ASSIGNMENT:
Take the material below and extract the lines from the one with "Where should I" through the one with "Instruction: Click question", word for word, without pictures.

DATASET ENTRIES:
=======

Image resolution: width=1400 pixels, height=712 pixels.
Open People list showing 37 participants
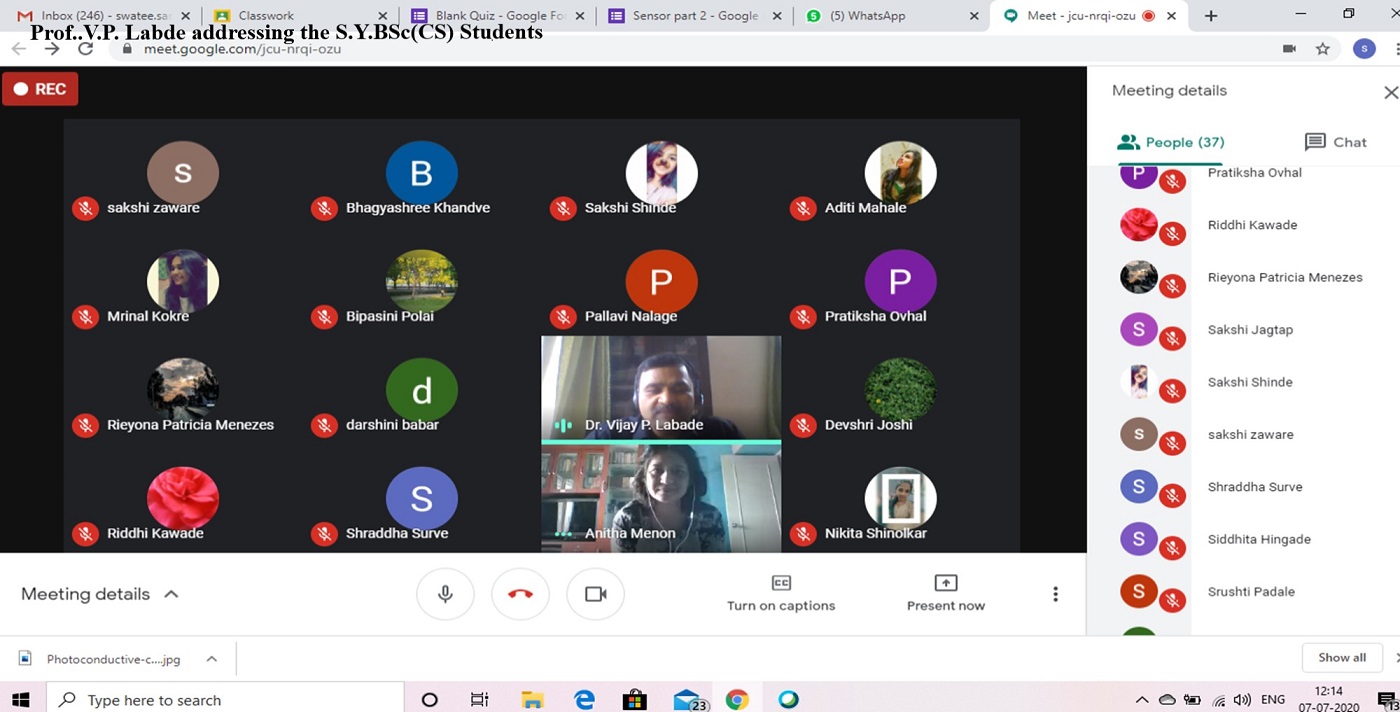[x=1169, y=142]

=======

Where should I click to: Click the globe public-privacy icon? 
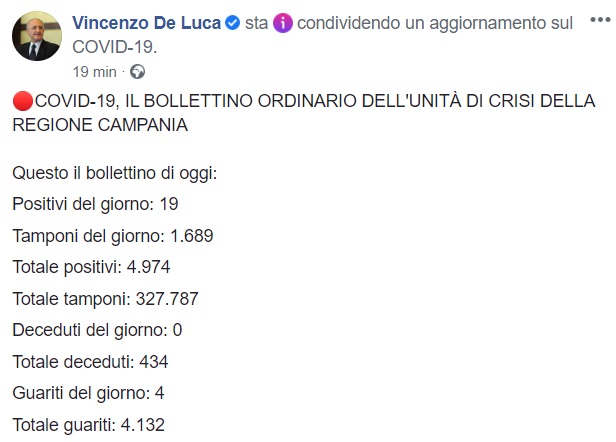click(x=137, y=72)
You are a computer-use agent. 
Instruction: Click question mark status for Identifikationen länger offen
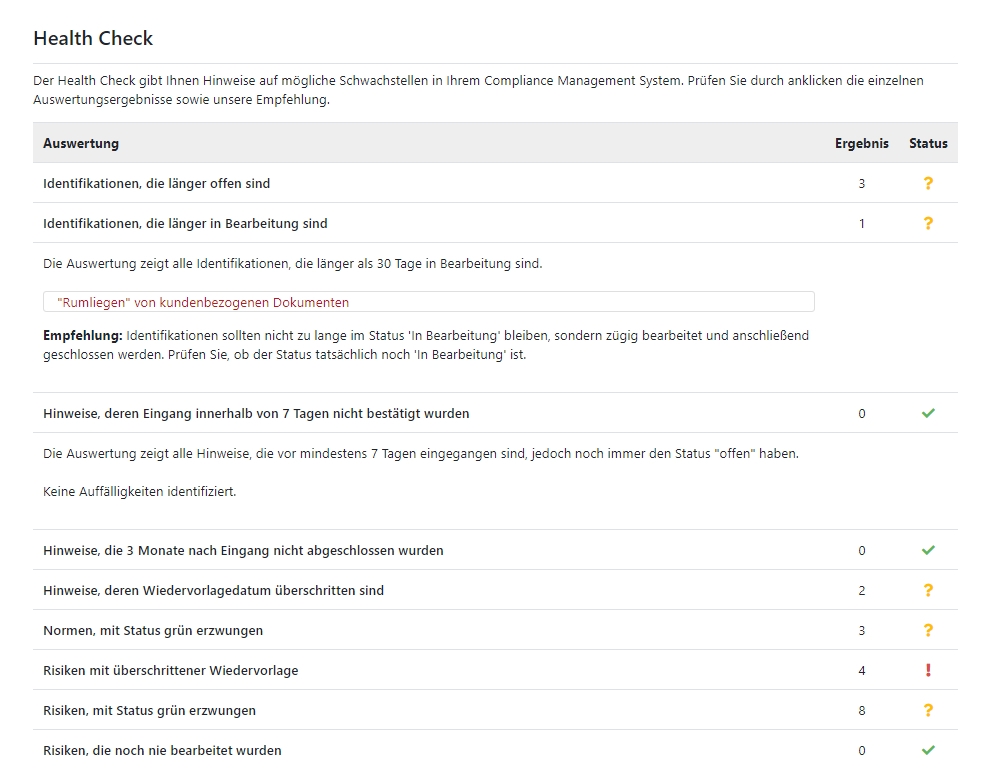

=======

THE COMPLETED TASK:
Where should I click to: Click the globe public-privacy icon? 
click(x=137, y=72)
You are a computer-use agent. 
Instruction: Click question mark status for Identifikationen länger offen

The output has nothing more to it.